The first half of conference play was marked by resiliency for Arizona, which has played the second toughest schedule in the nation up to this point. The Wildcats are 19-1 at home and 5-7 on the road.
“This league is unreal,” Johnson said. “I’m pleased that we won some series against really good competition both at home and on the road. We’re going to keep it about improvement.”

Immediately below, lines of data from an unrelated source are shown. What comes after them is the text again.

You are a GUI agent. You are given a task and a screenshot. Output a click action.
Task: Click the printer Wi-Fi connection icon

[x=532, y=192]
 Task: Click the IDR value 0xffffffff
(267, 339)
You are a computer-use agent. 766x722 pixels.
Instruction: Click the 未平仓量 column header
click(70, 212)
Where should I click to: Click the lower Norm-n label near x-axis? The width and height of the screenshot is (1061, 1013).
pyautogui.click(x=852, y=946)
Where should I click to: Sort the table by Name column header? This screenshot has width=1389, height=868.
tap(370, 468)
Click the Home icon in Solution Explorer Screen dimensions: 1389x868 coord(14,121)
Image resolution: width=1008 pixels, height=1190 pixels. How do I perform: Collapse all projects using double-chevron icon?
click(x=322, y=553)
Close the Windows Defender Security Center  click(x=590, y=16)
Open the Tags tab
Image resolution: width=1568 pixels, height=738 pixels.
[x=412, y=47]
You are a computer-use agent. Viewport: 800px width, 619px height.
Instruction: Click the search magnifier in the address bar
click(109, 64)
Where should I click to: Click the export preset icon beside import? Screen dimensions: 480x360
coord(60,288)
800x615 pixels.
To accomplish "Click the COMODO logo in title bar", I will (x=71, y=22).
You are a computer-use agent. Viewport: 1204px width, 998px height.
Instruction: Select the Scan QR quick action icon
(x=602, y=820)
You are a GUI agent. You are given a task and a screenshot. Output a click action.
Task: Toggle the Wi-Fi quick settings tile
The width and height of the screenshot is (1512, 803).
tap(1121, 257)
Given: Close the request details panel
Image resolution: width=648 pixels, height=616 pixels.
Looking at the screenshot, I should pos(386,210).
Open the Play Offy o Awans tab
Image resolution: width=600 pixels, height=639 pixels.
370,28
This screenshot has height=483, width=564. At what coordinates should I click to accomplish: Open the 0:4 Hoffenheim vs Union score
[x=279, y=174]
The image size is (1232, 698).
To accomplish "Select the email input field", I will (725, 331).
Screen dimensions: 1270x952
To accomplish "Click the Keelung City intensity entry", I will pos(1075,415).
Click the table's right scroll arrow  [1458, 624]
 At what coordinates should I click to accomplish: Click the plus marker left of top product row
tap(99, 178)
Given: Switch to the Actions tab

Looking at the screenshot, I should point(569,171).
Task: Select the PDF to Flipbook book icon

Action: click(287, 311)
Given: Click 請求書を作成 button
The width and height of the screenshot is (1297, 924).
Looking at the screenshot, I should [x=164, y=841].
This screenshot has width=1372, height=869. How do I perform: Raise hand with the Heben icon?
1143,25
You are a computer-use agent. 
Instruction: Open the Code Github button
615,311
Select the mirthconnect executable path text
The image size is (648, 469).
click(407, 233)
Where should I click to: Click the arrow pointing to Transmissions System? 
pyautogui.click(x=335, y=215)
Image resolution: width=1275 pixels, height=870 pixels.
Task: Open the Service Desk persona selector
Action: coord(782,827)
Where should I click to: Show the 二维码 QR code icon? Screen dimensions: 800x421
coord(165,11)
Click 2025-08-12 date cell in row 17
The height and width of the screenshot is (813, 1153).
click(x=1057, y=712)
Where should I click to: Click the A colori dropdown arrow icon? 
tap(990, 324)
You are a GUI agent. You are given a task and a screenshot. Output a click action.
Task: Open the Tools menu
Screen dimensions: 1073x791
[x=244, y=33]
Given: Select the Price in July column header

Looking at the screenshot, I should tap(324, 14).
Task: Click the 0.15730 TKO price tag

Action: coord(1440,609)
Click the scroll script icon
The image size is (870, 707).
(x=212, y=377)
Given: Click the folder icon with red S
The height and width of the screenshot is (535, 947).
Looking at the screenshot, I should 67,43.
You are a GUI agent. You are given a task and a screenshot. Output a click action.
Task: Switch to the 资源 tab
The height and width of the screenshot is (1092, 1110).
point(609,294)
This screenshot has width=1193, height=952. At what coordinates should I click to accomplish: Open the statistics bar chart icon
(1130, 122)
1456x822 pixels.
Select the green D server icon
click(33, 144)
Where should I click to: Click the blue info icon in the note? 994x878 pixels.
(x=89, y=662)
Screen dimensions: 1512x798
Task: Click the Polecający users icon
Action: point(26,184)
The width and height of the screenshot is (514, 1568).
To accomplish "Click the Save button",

We made a friend 👋🏼😸 pic.twitter.com/EniJlAIoa9
After being swept by the nation’s best, Oregon State, on the road late last month, the Wildcats came home and swept USC, beat rival ASU in a mid-week game, then won series at Washington State and against Oregon.
The rest of Pac-12 play will mostly include teams ranked in the bottom half of the conference, such as ASU, Stanford and the Wildcats’ next opponent, Utah. Still, no game can be taken for an easy victory beforehand.
Jayson Rose, Utah’s top starting pitcher, is up next for the Wildcats on Thursday. Rose is ranked in the top 50 for college draft prospects and has a 4-2 record. In yet another battle against good pitching, Arizona will have to prove once again that good hitting prevails.